Vom Vertrag zurücktreten arbeitsvertrag

Manchmal kann die Rücknahme des Arbeitsangebots vor Arbeitsbeginn des potenziellen Arbeitnehmers den Arbeitgeber in einer Klage des Arbeitnehmers für Schäden, die sich aus der Ablehnung des Angebots ergeben (oder, wenn er bereits „angenommen“ wurde, kündigung vor Beginn der Beschäftigung haftbar machen). In einigen Staaten, einschließlich New Jersey, wurde eine gerichtliche Ausnahme von der At-will-Beschäftigungsdoktrin für bestimmte Umstände festgelegt, in denen ein Arbeitgeber ein Beschäftigungsangebot zurückzieht, nachdem sich der potenzielle Arbeitnehmer auf dieses Angebot zu seinem Nachteil verlassen hat, z. B. durch den Wegfall eines anderen Arbeitsplatzes oder einen Umzug. Um diesen Punkt zu fördern, sollten die Arbeitgeber geeignete Politiken und Verfahren umsetzen, um sicherzustellen, dass alle am Beschäftigungsprozess Beteiligten diese Richtlinie verstehen und sich daran halten. Unabhängig davon, wie klar die Angebotsschreiben und sonstigen Beschäftigungsformulare eines Arbeitgebers sind, braucht es nur eine Person des Arbeitgebers, um vorzeitig anzugeben, dass jemand seine zweiwöchige Kündigungsfrist für diesen Antragsteller sicher hat, damit er einen umsetzbaren Anspruch hat, wenn das Beschäftigungsangebot später zurückgezogen wird. Siehe z.B. Schley v. Microsoft Corp., Nr. 08-3589 (DRD), 2008 U.S. Dist.

LEXIS 96059 (D.N.J. 24. Nov. 2008) (trotz klarer und eindeutiger Sprache im Angebotsschreiben, dass das Beschäftigungsangebot von einem erfolgreichen Abschluss der Überprüfung des kriminellen Hintergrunds abhängig war, hatte der Kläger eine tragfähige Klage gegen Microsoft wegen Widerrufs des Angebots wegen Nichterfüllung der Bedingung, dass Microsoft-Einstellungsmanager den Kläger dazu gedrängt hatte, von früheren Jobs zurückzutreten und nach einer neuen Heimat suche).
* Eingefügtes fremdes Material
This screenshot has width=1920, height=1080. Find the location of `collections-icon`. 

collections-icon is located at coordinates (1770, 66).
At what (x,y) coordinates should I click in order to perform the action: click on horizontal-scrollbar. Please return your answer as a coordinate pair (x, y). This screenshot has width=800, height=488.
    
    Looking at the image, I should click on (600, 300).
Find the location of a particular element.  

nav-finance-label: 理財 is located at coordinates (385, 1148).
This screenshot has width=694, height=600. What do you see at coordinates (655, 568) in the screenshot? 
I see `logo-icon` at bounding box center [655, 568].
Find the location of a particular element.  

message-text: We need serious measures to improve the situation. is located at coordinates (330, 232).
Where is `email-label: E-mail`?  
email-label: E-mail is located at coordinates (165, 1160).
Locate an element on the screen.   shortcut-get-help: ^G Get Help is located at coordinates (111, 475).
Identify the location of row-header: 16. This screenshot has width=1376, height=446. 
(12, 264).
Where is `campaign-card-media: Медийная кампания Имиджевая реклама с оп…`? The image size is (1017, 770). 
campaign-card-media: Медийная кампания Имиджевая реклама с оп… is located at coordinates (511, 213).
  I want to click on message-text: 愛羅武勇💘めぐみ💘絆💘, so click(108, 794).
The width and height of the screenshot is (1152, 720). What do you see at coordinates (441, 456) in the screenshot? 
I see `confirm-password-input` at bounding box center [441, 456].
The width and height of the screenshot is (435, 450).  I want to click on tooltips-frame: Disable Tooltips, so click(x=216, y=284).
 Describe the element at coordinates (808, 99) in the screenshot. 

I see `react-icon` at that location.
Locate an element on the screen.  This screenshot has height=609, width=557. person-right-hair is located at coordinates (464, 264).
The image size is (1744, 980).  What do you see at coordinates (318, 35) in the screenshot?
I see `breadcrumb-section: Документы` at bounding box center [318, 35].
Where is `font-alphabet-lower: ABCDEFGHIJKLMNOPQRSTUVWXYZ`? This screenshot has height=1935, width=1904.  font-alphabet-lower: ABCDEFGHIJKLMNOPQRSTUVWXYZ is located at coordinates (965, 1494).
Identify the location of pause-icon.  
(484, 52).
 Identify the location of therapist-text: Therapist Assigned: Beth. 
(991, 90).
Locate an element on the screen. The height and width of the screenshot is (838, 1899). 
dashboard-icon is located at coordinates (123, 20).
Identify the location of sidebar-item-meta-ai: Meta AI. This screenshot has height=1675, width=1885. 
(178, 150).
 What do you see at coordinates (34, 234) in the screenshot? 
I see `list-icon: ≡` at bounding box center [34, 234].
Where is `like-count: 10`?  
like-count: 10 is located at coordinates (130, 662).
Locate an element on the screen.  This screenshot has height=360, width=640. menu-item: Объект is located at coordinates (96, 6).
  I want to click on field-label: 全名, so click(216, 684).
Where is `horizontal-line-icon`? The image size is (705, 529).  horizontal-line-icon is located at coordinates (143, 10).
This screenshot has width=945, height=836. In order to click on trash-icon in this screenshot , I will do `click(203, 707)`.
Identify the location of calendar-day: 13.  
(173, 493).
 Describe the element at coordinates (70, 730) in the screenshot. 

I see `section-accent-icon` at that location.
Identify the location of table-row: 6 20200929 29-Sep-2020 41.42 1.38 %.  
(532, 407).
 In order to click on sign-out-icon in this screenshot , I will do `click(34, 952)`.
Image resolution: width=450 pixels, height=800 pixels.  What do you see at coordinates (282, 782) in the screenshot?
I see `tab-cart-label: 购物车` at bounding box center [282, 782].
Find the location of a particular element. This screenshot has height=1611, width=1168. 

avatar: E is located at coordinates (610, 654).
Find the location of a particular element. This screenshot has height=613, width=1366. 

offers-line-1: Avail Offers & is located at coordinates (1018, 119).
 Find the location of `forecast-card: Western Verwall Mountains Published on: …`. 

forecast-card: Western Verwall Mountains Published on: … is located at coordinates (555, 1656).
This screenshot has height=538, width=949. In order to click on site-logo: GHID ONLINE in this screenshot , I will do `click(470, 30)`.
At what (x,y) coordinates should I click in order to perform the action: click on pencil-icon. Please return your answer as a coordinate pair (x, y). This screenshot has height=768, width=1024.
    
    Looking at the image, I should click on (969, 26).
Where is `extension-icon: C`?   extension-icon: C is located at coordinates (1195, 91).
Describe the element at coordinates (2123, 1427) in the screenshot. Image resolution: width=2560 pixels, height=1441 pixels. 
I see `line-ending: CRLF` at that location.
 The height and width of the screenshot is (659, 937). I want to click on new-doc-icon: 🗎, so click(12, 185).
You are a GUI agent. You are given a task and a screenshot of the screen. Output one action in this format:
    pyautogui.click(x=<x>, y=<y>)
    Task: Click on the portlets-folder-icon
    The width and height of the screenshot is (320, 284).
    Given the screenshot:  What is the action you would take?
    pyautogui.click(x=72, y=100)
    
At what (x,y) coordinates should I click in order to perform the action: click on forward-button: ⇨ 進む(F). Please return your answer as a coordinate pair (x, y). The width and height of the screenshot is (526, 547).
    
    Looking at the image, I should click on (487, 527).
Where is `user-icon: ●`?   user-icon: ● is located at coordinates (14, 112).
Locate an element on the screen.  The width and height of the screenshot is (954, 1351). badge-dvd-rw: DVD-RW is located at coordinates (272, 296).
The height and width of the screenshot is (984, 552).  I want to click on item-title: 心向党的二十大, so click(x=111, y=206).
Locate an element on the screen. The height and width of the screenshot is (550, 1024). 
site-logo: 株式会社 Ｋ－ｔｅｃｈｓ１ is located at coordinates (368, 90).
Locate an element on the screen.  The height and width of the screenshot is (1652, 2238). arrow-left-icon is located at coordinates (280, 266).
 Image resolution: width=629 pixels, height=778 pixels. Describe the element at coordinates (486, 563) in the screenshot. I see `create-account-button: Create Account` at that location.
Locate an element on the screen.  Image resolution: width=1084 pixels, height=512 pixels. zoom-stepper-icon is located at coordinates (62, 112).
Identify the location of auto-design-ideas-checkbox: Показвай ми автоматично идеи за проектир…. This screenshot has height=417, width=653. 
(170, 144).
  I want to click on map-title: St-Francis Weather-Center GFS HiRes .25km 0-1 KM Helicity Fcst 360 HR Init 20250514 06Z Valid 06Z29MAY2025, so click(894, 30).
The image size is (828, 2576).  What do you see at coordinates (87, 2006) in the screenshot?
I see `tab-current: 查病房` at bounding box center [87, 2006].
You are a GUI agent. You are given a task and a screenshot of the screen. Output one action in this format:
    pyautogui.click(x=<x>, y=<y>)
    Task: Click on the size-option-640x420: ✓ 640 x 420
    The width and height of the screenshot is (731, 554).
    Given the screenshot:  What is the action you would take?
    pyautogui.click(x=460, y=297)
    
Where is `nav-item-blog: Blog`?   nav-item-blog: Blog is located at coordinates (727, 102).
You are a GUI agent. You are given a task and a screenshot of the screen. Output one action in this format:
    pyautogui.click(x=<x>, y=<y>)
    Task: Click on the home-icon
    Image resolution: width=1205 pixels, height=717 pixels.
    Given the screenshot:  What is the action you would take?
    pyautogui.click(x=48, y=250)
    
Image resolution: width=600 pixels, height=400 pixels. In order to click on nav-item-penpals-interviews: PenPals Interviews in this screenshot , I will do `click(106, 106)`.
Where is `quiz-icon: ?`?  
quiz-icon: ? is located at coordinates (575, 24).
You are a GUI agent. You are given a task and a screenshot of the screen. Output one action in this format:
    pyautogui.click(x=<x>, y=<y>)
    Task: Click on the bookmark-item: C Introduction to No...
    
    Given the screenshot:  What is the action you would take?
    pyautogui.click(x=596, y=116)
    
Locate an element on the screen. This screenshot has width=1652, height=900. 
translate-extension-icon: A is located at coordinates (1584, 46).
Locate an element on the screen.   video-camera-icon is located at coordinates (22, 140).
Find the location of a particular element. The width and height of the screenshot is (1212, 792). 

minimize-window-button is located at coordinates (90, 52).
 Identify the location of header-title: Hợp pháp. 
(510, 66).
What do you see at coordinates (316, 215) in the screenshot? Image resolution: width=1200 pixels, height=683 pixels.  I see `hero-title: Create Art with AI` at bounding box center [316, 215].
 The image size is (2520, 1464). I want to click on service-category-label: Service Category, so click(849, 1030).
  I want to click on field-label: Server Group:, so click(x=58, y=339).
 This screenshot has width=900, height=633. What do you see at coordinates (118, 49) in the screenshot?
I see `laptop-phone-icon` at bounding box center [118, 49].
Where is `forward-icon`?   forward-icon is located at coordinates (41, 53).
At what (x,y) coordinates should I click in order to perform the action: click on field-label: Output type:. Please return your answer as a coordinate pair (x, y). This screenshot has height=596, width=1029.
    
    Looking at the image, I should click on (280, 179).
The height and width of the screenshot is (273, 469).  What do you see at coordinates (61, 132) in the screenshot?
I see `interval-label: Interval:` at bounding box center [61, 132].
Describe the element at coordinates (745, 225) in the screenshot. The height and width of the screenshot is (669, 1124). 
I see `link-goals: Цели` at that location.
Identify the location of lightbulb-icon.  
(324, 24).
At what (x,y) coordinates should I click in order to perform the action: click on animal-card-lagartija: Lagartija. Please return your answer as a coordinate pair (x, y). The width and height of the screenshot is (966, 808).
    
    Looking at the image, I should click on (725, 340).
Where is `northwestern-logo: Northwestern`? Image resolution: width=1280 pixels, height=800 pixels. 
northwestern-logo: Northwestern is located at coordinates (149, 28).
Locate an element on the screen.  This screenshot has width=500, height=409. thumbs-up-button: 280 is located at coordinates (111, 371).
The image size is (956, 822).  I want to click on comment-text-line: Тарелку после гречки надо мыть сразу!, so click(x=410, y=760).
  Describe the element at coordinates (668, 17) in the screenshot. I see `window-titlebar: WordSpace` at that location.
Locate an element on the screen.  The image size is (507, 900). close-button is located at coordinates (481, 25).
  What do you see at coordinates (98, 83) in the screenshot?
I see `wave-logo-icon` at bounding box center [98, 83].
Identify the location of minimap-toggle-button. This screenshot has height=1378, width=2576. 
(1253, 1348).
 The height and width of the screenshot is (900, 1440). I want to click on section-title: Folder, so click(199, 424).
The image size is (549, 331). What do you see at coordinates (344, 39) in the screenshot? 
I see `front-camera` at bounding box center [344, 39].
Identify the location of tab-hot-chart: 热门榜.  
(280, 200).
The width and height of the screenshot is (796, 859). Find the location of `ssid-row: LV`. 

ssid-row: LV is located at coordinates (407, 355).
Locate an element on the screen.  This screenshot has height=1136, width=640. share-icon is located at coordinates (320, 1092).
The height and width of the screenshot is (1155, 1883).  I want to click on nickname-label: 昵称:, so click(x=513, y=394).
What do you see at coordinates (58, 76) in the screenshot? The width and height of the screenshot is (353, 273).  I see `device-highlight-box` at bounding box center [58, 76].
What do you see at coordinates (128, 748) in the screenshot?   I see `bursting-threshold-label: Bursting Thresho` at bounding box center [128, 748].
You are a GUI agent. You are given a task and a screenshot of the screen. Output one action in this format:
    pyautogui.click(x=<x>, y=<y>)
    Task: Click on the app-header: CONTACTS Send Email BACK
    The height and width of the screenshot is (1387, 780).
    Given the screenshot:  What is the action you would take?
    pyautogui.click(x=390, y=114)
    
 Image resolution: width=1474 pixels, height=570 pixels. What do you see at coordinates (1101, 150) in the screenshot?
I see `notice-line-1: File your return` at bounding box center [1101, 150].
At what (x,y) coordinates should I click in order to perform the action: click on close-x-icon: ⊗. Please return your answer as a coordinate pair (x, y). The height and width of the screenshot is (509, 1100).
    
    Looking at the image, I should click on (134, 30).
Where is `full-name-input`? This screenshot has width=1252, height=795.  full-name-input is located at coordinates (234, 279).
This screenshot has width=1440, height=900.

Diskriminierungsansprüche können vor ein Arbeitsgericht gebracht werden. Wenn Sie vor Gericht gehen, muss der Arbeitgeber nachweisen, dass er Sie nicht diskriminiert hat. Wenn Sie Beweise für die Diskriminierung haben, können Sie dies vor Gericht nachweisen. Erstens sollten die Arbeitgeber mit den Bewerbern über alle Vorsorgeuntersuchungen und andere Bedingungen, die für eine tatsächliche Beschäftigung, die erfüllt werden muss, klar sein. Wenn ein Angebot an Bedingungen geknüpft ist, sollte dies dem Kandidaten klar vermittelt werden. Dies wird die Abwehrkräfte des Unternehmens gegen mögliche Rücktrittsansprüche von Bewerbern, deren Angebote zurückgezogen wurden, weil sie die angegebenen Eventualitäten nicht erfüllten, stärken. Eine No-Show-Klausel in einem Arbeitsvertrag besagt, dass Sie einen bestimmten Geldbetrag zahlen müssen, falls Sie nicht mit Ihrem potenziellen Arbeitgeber arbeiten.